--- EXTRACT Enclosed Below ---

The Science and Industry Museum in Manchester, England, traces the development of science, technology and industry with emphasis on the city's achievements in these fields. The museum is part of the Science Museum Group, a non-departmental public body of the Department for Culture, Media and Sport, having merged with the National Science Museum in 2012.

There are extensive displays on the theme of transport (cars, railway locomotives and rolling stock), power (water, electricity, steam and gas engines), Manchester's sewerage and sanitation, textiles, communications and computing.

The museum is an Anchor Point of the European Route of Industrial Heritage and is on the site of the world's first inter-urban passenger railway station – Manchester Liverpool Road – which opened as part of the Liverpool & Manchester Railway in 1830. The railway station frontage and 1830 warehouse are both Grade I listed. The New Warehouse and Power Hall are both Grade II listed.

== History ==

The museum was called the North Western Museum of Science and Industry when it opened in 1969 in temporary premises on Grosvenor Street in Chorlton-on-Medlock. It had close ties with the University of Manchester Institute of Science & Technology, having mostly grown out of the Department of History of Science & Technology, and UMIST's Richard L. Hills was the museum's first lecturer in charge.

In 1978, Greater Manchester Council purchased the earliest part of the former Liverpool Road station from British Rail, which had been closed in 1975. The council paid the nominal sum of £1 for the site. The museum opened at this site on 15 September 1983 and later expanded to include the whole of the former station.

Since 2007 the museum has organised an annual science festival in Manchester.

In 2014, Sally MacDonald became the director. MacDonald left her role as head of collections at University College London and succeeded Jean Franczyk as director.

In 2021, the permanent closure of the Air and Space Hall was announced. Objects were returned to their original owners, and those owned by the museum displayed in future exhibits.

== Exhibitions ==
Exhibits at the Science and Industry Museum include:

===Revolution Manchester Gallery===
A journey through Manchester's legacy of industrial innovations, scientific discoveries and ideas that started life in Manchester and went on to change the world. Highlights in this gallery include:
- A working replica of the Manchester Baby, the Manchester Small-Scale Experimental Machine which is the ancestor of every modern computer.
- A 1905 One of the earliest Rolls-Royce motorcars and one of three remaining cars of this type. Built in Hulme, Manchester in 1905.
- Sign depicting Dizzy Gillespie from the Band on the Wall live music venue in Manchester's Northern Quarter.

=== Textiles Gallery ===
The Textiles Gallery tells the story of the people, places and products that made it and their continuing legacy in our city and our world today. Dubbed 'Cottonopolis', Manchester was once the international centre of the world’s cotton industry. This gallery paints a picture of how cotton transformed Manchester into an urban metropolis and shaped lives here and around the world. The gallery also displays objects revealing how Manchester's cotton industry was connected to transatlantic slavery, alongside the first-hand testimony of African American anti-slavery campaigner Frederick Douglass, and African American woman Mary Reynolds, who, like Douglass was formerly enslaved. Highlights in this gallery include:

- Arkwright's Water Frame, one of the earliest examples of the invention created by Richard Arkwright, Cromford, c. 1775, and used at the Arkwright Mills at Matlock Bath.

--- End of Enclosed EXTRACT ---
--- PROVIDED DATA Enclosed Below ---

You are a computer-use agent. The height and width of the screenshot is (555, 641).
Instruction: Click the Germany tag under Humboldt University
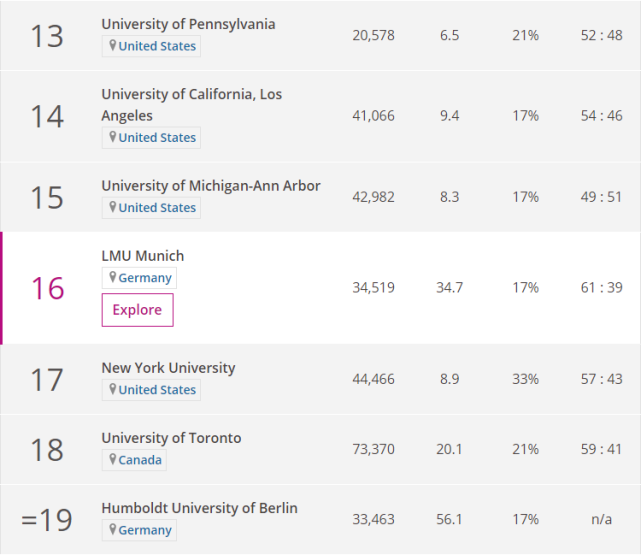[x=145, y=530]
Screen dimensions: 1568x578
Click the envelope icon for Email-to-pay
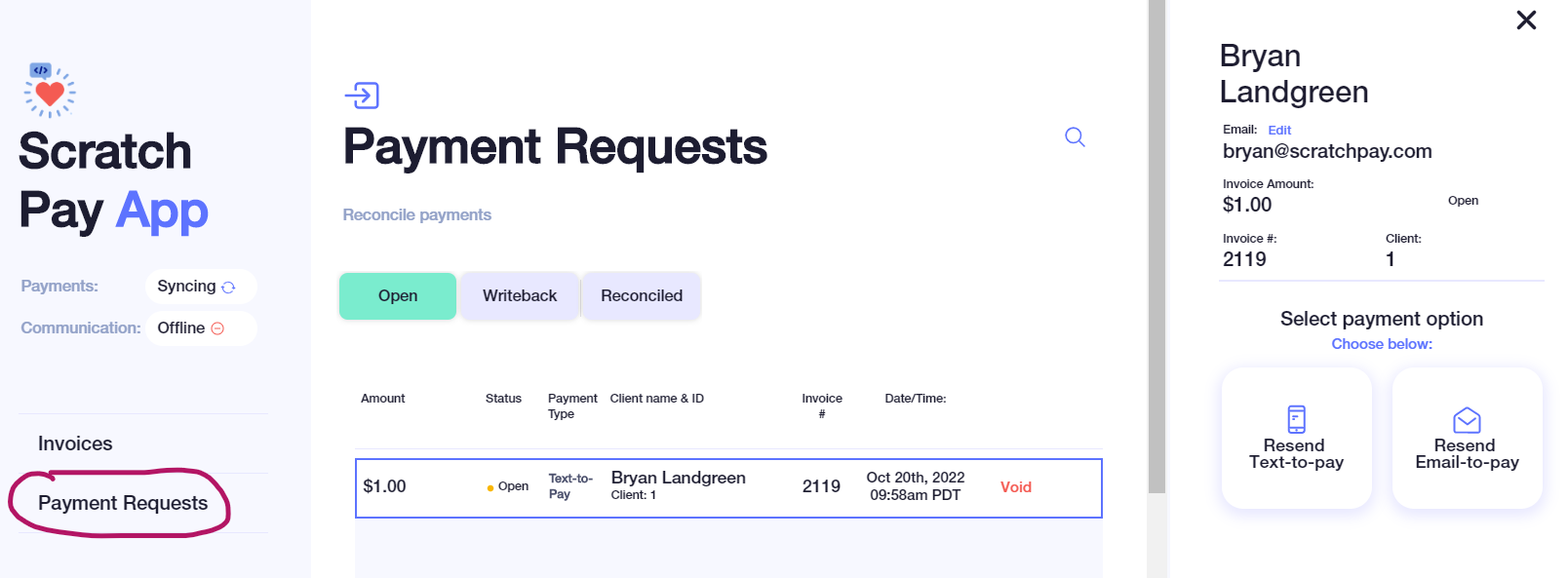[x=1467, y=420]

--- End of Enclosed PROVIDED DATA ---
--- PROVIDED DATA Enclosed Below ---

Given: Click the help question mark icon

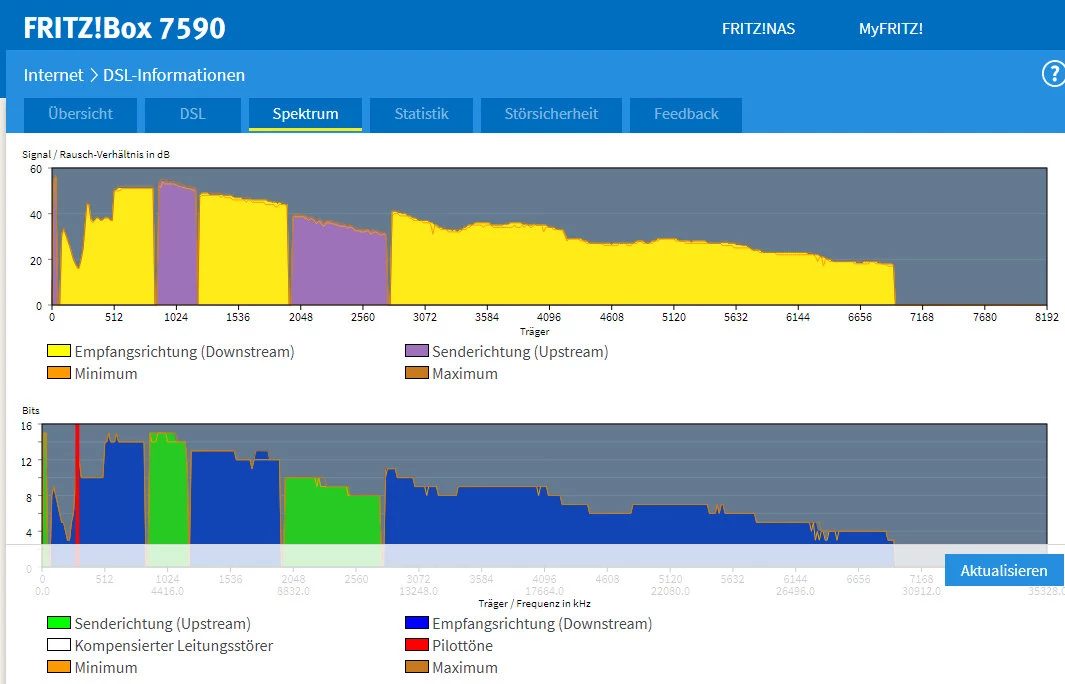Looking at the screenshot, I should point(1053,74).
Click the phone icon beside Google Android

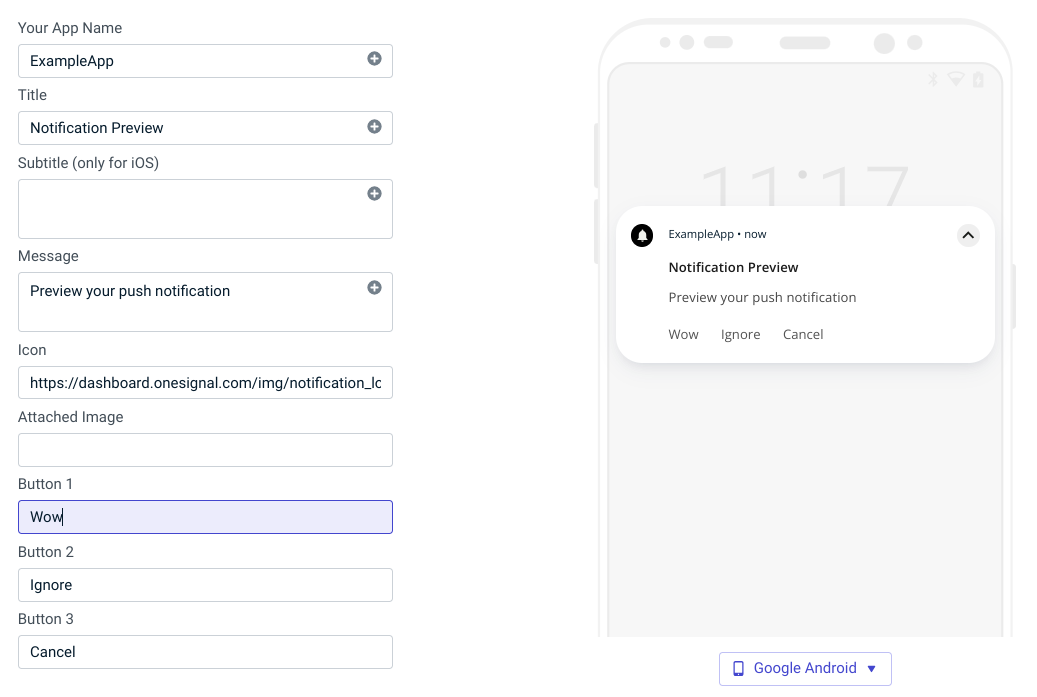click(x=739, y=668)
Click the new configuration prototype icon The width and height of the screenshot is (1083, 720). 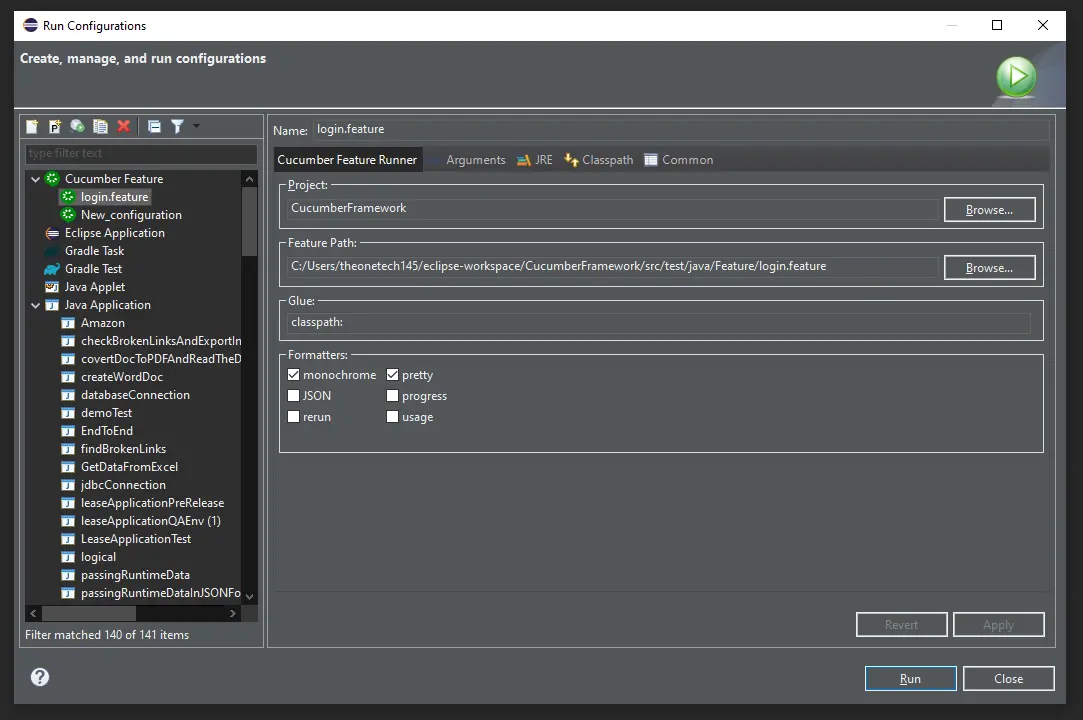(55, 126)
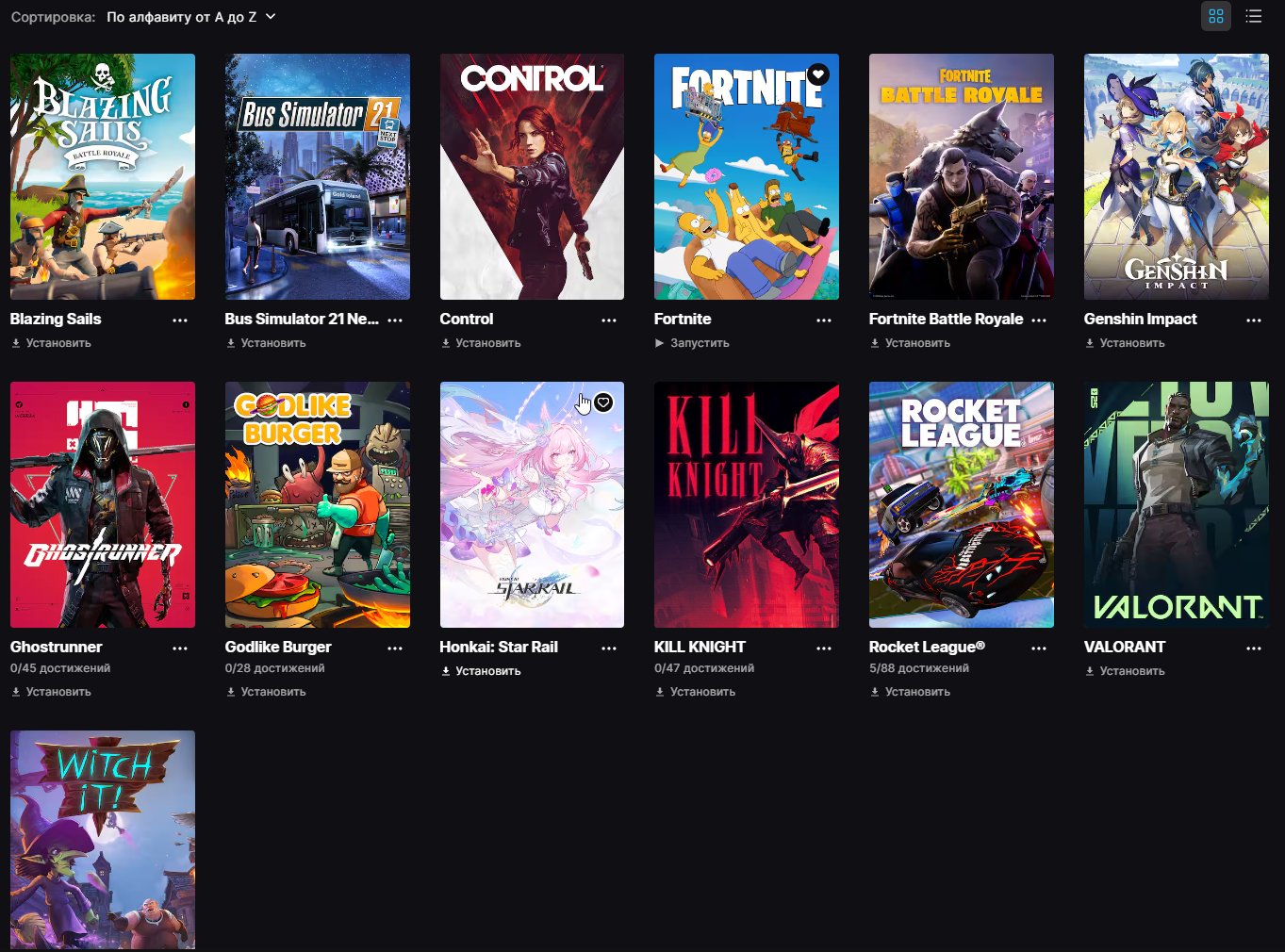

--- End of Enclosed PROVIDED DATA ---

THE PROBLEM
Extract everything in the museum article from "The museum was" down to "lecturer in charge.". The rows are material of their own, apart from the museum article.

ANSWER TO THE EXERCISE
The museum was called the North Western Museum of Science and Industry when it opened in 1969 in temporary premises on Grosvenor Street in Chorlton-on-Medlock. It had close ties with the University of Manchester Institute of Science & Technology, having mostly grown out of the Department of History of Science & Technology, and UMIST's Richard L. Hills was the museum's first lecturer in charge.